Kao Yu-Hsun, Hsu Jung-Chieh, Chen Yao-Chang, Lin Yung-Kuo, Lkhagva Baigalmaa, Chen Shih-Ann, Chen Yi-Jen
Graduate Institute of Clinical Medicine, College of Medicine, Taipei Medical University, Taipei, Taiwan; Department of Medical Education and Research, Wan Fang Hospital, Taipei Medical University, Taipei, Taiwan.
Graduate Institute of Clinical Medicine, College of Medicine, Taipei Medical University, Taipei, Taiwan.
Int J Cardiol. 2016 May 1;210:85-92. doi: 10.1016/j.ijcard.2016.02.091. Epub 2016 Feb 17.

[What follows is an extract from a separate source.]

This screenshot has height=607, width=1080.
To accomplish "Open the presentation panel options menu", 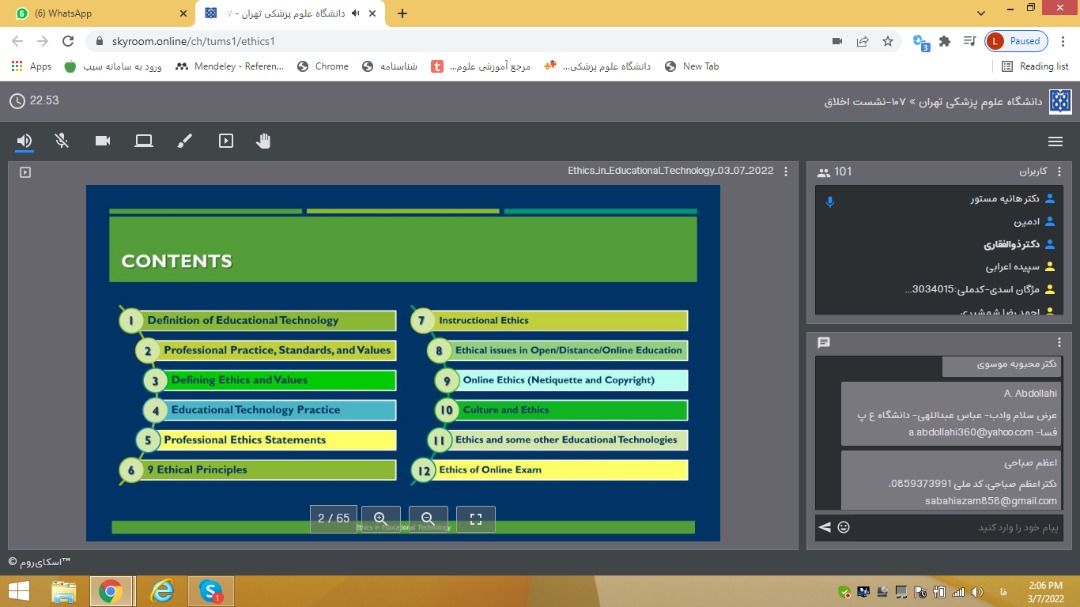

ZFHX3 plays an important role in the genesis of atrial fibrillation. However, the atrial electrophysiological effects of ZFHX3 are not clear. This study sought to investigate roles of ZFHX3 in atrial electrophysiology and calcium homeostasis by using HL-1 atrial myocytes knocked-down with ZFHX3.
Patch clamp, confocal fluorescence microscopy and Western blot were used to study electrical activity, ionic currents, calcium homeostasis and protein expressions in stable ZFHX3 shRNA cells.
As compared to control, ZFHX3 shRNA cells with 28% decline of ZFHX3 protein had a larger sarcoplasmic reticulum Ca(2+) content by 62%, Ca(2+) transient by 20%, and calcium leak by 75%. ZFHX3 shRNA cells (n=35) had shorter action potential duration (APD) at 50% (14.7 ± 0.9 versus 20.3 ± 1.4 ms, P<0.005), and 20% (6.1 ± 0.3 versus 8.3 ± 0.8 ms, P<0.005) repolarization than control cells (n=30). ZFHX3 shRNA cells (n=10) had larger amplitudes of isoproterenol (1 μM)-induced delayed after depolarization (14.1 ± 0.9 versus 7.2 ± 0.2 mV, P<0.05) than control cells (n=10). Besides, acetylcholine (3 μM) shortened APD at 90% repolarization to a greater extent (19 ± 4% versus 7 ± 2%, P<0.01) in ZFHX3 shRNA cells (n=11) than in control cells (n=12). In addition, ZFHX3 shRNA cells had increased expressions of SERCA2a, ryanodine receptor, Kv1.4, Kv1.5 and Kir3.4. Moreover, ZFHX3 shRNA cells had a larger SERCA2a activity, ultra-rapid delayed rectifier potassium currents, transient outward currents and acetylcholine-sensitive potassium currents.
ZFHX3 knock-down in atrial myocytes dysregulated calcium homeostasis and increased atrial arrhythmogenesis, which may contribute to the occurrence of AF.
锌指同源盒蛋白3(ZFHX3)在房颤的发生中起重要作用。然而,ZFHX3对心房电生理的影响尚不清楚。本研究旨在通过使用ZFHX3基因敲低的HL-1心房肌细胞来研究ZFHX3在心房电生理和钙稳态中的作用。
采用膜片钳、共聚焦荧光显微镜和蛋白质印迹法研究稳定转染ZFHX3短发夹RNA(shRNA)细胞的电活动、离子电流、钙稳态和蛋白质表达。
与对照组相比,ZFHX3蛋白下降28%的ZFHX3 shRNA细胞肌浆网Ca²⁺含量增加62%,Ca²⁺瞬变增加20%,钙泄漏增加75%。ZFHX3 shRNA细胞(n = 35)在复极化50%时动作电位时程(APD)较短(14.7±0.9对20.3±1.4毫秒,P<0.005),在复极化20%时也较短(6.1±0.3对8.3±0.8毫秒,P<0.005),而对照组细胞(n = 30)较长。ZFHX3 shRNA细胞(n = 10)异丙肾上腺素(1μM)诱导的延迟后除极幅度(14.1±0.9对7.2±0.2毫伏,P<0.05)大于对照组细胞(n = 10)。此外,乙酰胆碱(3μM)使ZFHX3 shRNA细胞(n = 11)在复极化90%时APD缩短的程度更大(19±4%对7±2%,P<0.01),大于对照组细胞(n = 12)。此外,ZFHX3 shRNA细胞中肌浆网Ca²⁺-ATP酶2a(SERCA2a)、兰尼碱受体、电压门控钾通道1.4(Kv1.4)、电压门控钾通道1.5(Kv1.5)和内向整流钾通道3.4(Kir3.4)的表达增加。而且,ZFHX3 shRNA细胞具有更大的SERCA2a活性、超快速延迟整流钾电流、瞬时外向电流和乙酰胆碱敏感性钾电流。
心房肌细胞中ZFHX3基因敲低导致钙稳态失调并增加心房心律失常的发生,这可能有助于房颤的发生。